Moving average-a-rama: Principal asset classes
I often use the 50-day moving average as an indicator of the secondary trend of a stock market, and the 200-day moving average as an indicator of the key primary trend. Specifically, one would like to see a stock market index trading above both these measure, but importantly above the longer-term 200-day line.
I have analyzed the moving averages of the principal asset classes using yesterday’s closing levels. The following are a few key observations:
1. The U.S. stock market indices and Brazil are above both the 50- and 200-day moving averages. (In the case of the Dow Jones Industrial Average and the South African All Share Index, the 50-day averages are also above the 200-day figures, representing a bullish signal called a golden cross.)
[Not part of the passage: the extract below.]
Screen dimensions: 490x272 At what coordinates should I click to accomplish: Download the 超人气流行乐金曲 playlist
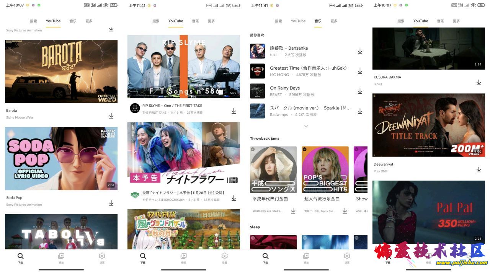click(345, 211)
2. China is below both their 50- and 200-day lines.
3. India and Russia are above the 50-day averages, but below the longer term 200-day averages.
4. The euro is below both averages.
5. The oil price, U.S. dollar and U.S. government bonds are above both the 50- and 200-day lines.
6. The CRB Index (commodities) has just crept back above its 50-day average, but is still below the key 200-day average.
7. Gold last week breached its 200-day line to the upside, but still trades below the 50-day line.
In summary, the safe havens like government bonds and the U.S. dollar still have fairly solid technical pictures, but are starting to look stretched. In the meantime, more and more risky assets are starting to show promise as seen from the constructive action of a number of stock markets and some commodities.